14.09.2017 | Robby Erkmann

Ein Bericht des DOE offenbart nun, dass die Reparaturen an einigen Raffinerien doch länger andauern, als erwartet worden war. Das Energieministerium sprach nach dem Hurrikan Harvey davon, dass etwa 30 Prozent der landesweiten Raffineriekapazitäten heruntergefahren wurden. Bis jetzt sind laut DOE noch etwa 15 Prozent der Raffineriekapazitäten nicht in Betrieb genommen worden. Vier Raffinerien sind komplett geschlossen, sechs Raffinerien können den Normalbetrieb noch nicht wiederherstellen und fünf weitere Raffinerien produzieren, mit einer sehr geringen Auslastung. Die Restlichen 15 Prozent haben den Normalbetrieb wiederaufgenommen. Die Experten und Analysten haben sich daher etwas verschätzt, was die Auswirkung der Schäden betrifft. Analyst Phil Flynn von Price Futures Group schätzte die Raffinerieausfälle zuletzt auf 6 Prozent.

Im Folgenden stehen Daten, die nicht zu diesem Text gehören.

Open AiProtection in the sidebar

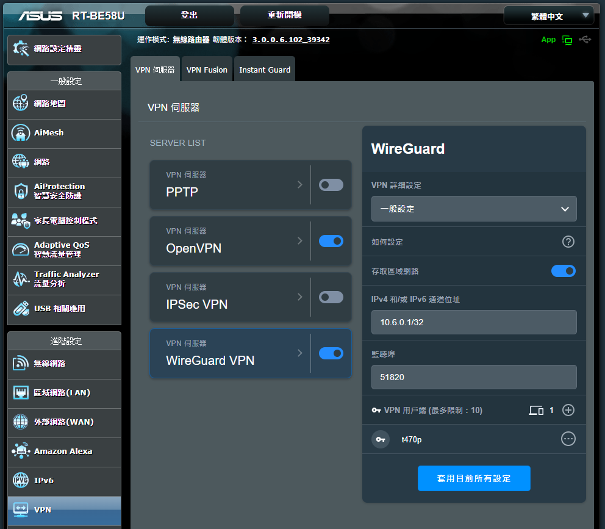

Verlängerung der OPEC-Förderkürzung

Eine Verlängerung der Produktionskürzungen über März 2018 hinaus ist aktuell in aller Munde. Die Ölfutures in London und New York werden dadurch gestützt und auch die gestrigen Rohölpreise konnten kräftig zulegen. Quellen mit internen Informationen, sollen berichten, dass eine Verlängerung bis September 2018 möglich sei. Der Ölminister Kuwaits, Issam Al-Marzouk erklärte zuletzt auf einer Pressekonferenz, dass die Entscheidung wohl erst im ersten Quartal 2018 fallen wird. Der venezolanische Ölminister Eulogio del Pino erklärte, dass die Produzenten uneinig sind, wie nach dem Abkommen weiter verfahren werden soll. Außerdem sagte er, dass das Kontrollgremium lediglich zur Überwachung der Einhaltung der Förderkürzungen zuständig ist. Das Komitee wird keine Entscheidung treffen, welche das Förderabkommen selbst angeht. Nigerias Ölminister wird, so die Financial Times einer Beschränkung der eigenen Fördermenge ablehnen, damit das Förderwachstum weiter vorangetrieben werden kann.

Die angehobene Prognose der IEA zur Ölnachfrage dürfte Nigeria in die Karten spielen. Die weltweite Nachfrage stieg im zweiten Quartal um 2,3 Mio. B/T. Die IEA rechnet in den OECD-Ländern weiterhin mit einer höheren Nachfrage nach Öl, als bisher angenommen. Verantwortlich dafür sind vor allem die USA und Europa. Die russische Ölproduktion ist im August auf 10,91 Mio. B/T gesunken und ist damit so niedrig, wie seit zwölf Monaten nichtmehr.

Angesichts bullisher Nachrichten zieht der heutige durchschnittliche Heizölpreis in Deutschland leicht an und liegt bei 56,36 Euro pro 100 Liter. Die Rohölnotierungen sind heute Morgen fast unverändert, nachdem die Preise gestern einiges an Boden gutgemacht haben. WTI liegt derzeit bei 49,29 US-Dollar pro Barrel. Brent notiert aktuell bei 55,03 US-Dollar pro Barrel.